Youtube 3D

Media

You can’t use Google Chrome or Safari to view this video in 3D. At least not at the time of this writing. Firefox will work but Chrome or Safari don’t have the options for some reason. The video will appear as two nearly identical videos side by side in Chrome, which is what the video looks like while I’m editing it, instead of the composite video.

The work flow for editing 3D video is very similar to 2D and doesn’t require much more time. The more I work with 3D video, the more I see the difference between 3D and 2D similarly to the difference between color and black and white pictures. Depth, like color, is an additional layer of information.

Aside from potentially having to adjust the positioning of the two videos in relation to each other, which is a breeze in Sony Vegas, there isn’t any difference I’ve found so far between the editing of 3D and 2D video.

Exporting the video may require an extra step.

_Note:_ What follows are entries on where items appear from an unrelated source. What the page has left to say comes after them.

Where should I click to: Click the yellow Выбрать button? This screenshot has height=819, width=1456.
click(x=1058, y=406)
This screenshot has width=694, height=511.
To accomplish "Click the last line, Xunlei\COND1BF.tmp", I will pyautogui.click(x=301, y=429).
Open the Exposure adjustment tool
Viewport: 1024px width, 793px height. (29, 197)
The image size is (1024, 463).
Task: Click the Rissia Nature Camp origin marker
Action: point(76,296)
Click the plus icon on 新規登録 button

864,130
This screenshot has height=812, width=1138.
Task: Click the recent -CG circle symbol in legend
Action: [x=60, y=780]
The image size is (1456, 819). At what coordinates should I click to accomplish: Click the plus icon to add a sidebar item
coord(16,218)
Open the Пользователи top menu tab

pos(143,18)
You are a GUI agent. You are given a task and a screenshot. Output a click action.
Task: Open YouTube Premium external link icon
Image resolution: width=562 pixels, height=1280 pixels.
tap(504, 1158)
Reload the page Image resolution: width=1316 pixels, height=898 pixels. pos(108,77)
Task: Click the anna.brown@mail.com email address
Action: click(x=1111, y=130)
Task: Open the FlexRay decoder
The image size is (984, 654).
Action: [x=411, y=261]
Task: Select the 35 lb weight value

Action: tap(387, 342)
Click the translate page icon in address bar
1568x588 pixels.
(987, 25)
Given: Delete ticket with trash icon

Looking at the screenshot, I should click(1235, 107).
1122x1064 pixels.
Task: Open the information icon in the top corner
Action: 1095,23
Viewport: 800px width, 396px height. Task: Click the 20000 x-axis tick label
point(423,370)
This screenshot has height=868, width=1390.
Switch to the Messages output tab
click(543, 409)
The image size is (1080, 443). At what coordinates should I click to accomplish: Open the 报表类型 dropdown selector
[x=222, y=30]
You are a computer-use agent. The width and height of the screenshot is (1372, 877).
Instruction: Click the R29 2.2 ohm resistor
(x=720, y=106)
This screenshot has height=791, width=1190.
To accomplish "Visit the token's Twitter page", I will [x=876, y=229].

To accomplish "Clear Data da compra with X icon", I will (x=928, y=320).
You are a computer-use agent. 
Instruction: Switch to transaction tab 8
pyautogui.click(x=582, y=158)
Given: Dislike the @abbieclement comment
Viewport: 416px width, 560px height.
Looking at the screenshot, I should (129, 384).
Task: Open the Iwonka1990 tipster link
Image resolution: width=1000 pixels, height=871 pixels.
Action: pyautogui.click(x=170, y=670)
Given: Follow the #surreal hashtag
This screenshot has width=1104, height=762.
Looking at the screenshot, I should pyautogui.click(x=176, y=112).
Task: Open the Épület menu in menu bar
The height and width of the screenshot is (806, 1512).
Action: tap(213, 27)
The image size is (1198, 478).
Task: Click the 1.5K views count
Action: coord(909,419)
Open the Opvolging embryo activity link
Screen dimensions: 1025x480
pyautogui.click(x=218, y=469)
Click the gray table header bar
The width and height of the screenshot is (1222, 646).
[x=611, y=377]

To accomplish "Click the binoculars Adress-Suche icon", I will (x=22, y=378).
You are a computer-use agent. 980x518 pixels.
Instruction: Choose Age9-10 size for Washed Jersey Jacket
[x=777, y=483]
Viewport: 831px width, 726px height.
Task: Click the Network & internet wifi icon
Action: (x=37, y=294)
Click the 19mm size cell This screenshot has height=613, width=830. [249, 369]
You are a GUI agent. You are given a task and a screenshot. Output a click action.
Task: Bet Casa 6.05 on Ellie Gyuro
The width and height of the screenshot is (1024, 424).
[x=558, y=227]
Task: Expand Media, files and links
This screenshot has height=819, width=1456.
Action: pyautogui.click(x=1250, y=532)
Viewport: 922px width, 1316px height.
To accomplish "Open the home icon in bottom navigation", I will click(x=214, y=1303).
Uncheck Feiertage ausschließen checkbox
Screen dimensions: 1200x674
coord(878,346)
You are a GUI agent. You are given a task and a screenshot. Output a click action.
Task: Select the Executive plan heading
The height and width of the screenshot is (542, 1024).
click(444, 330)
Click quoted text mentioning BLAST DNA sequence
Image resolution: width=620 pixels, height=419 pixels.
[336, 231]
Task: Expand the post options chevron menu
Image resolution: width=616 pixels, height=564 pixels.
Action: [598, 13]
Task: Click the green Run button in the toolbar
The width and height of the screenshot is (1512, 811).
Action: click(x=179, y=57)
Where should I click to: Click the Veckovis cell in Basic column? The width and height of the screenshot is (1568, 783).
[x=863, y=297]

When I exported my 3D video it took a couple tries to find the codec that would work. I used the Sony codec that exported the file as an AVI. In Vegas. The video file I got would play fine, but it was also almost 10 GB (aka the same size as the newest iPod in 2002, advertised to hold “about 2,500 songs”).

That would have been a headache to upload to YouTube even on a reliable wireless network (no offense Mizzou Wireless) so I had to get the size down. I opened the AVI file in Adobe Premiere and exported the video again using the H.264 codec and checking the “match preset to source” box. This option might be available in Vegas but I’m less familiar with that program than I am with Premiere and in all my A/V classes we used H.264 and it hasn’t let me down yet.

The file Premiere exported was a much more manageable 90.5 MB MP4. To my knowledge, there has never been a 90 MB iPod.

To view the video, which lacks any impressive depth, you will need either analglyphic (blue and red) glasses or a 3D TV. The purpose of the video was to test how virtual reality apps on a phone would appear in a video. One day I’d like to composite a 3D model over the phone so there will be something interesting to look at. Until then, I present roughly two minutes of barely 3D hands using a iPad and then a phone.

The app in the video, by the way, is the Augment Virtual Reality app I described last week.